Se trata de una tecnología desarrollada por el Instituto Auxologico Italiano (IRCCS) que consiste en dos pantallas verticales y una horizontal sobre la que camina el paciente con unas zapatillas especiales que protejan la superficie.

El enfermo puede “desplazarse” por el espacio gracias a un mando mientras un ordenador monitoriza sus constantes vitales. Las tareas se desarrollan como una especie gamification en la que el profesional -psicólogo, fisioterapeuta o terapeuta ocupacional casi siempre- va fijando objetivos para el “jugador”.

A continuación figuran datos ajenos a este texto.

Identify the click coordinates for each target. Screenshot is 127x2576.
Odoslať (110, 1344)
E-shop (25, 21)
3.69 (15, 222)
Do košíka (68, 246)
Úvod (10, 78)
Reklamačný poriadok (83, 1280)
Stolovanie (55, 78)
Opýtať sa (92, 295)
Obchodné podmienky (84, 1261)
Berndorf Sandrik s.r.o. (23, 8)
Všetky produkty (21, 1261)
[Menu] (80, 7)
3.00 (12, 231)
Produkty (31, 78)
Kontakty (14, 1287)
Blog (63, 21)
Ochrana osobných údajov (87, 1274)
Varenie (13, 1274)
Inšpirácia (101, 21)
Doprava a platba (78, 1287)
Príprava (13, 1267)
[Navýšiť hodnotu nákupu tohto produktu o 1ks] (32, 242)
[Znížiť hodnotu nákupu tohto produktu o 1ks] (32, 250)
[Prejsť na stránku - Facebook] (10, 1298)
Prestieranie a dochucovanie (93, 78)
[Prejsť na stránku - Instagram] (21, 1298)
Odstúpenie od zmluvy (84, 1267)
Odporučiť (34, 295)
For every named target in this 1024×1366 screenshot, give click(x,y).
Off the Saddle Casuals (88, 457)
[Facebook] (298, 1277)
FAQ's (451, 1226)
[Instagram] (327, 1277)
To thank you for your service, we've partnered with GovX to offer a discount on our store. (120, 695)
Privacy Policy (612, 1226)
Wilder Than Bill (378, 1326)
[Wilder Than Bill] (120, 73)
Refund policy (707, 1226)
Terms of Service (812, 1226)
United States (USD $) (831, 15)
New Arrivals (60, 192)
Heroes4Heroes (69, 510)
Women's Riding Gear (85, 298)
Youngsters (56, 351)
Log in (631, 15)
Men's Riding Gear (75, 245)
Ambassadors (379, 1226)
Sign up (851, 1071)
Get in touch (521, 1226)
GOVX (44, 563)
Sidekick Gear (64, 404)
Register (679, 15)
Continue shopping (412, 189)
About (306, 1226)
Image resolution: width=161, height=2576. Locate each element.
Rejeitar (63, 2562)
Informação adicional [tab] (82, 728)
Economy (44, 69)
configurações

Las sesiones, que duran entre 45 y 60 minutos, pueden someter al paciente a situaciones de la vida cotidiana u otras más extremas dependiendo de su patología. Así, por ejemplo, los pacientes con estrés, ansiedad o fobias podrán enfrentarse a sus situaciones límite en un entorno controlado.

El invento surgió para tratar los síndromes de guerra de veteranos estadounidenses, pero ahora la misma tecnología puede servir para ayudar a pacientes con demencia senil a orientarse en el entorno y saber regresar a casa. Se trata en definitiva de un juego terapéutico capaz de abordar desde trastornos cognitivos hasta alteraciones motoras.

Un prototipo de la “cueva” será trasladado próximamente al Hospital de San Luca, en Milán, donde los pacientes podrán probarlo en compañía de médicos geriatras o neurólogos. Allí se implementarán nuevos programas de software para el control de la respiración y el tratamiento del insomnio.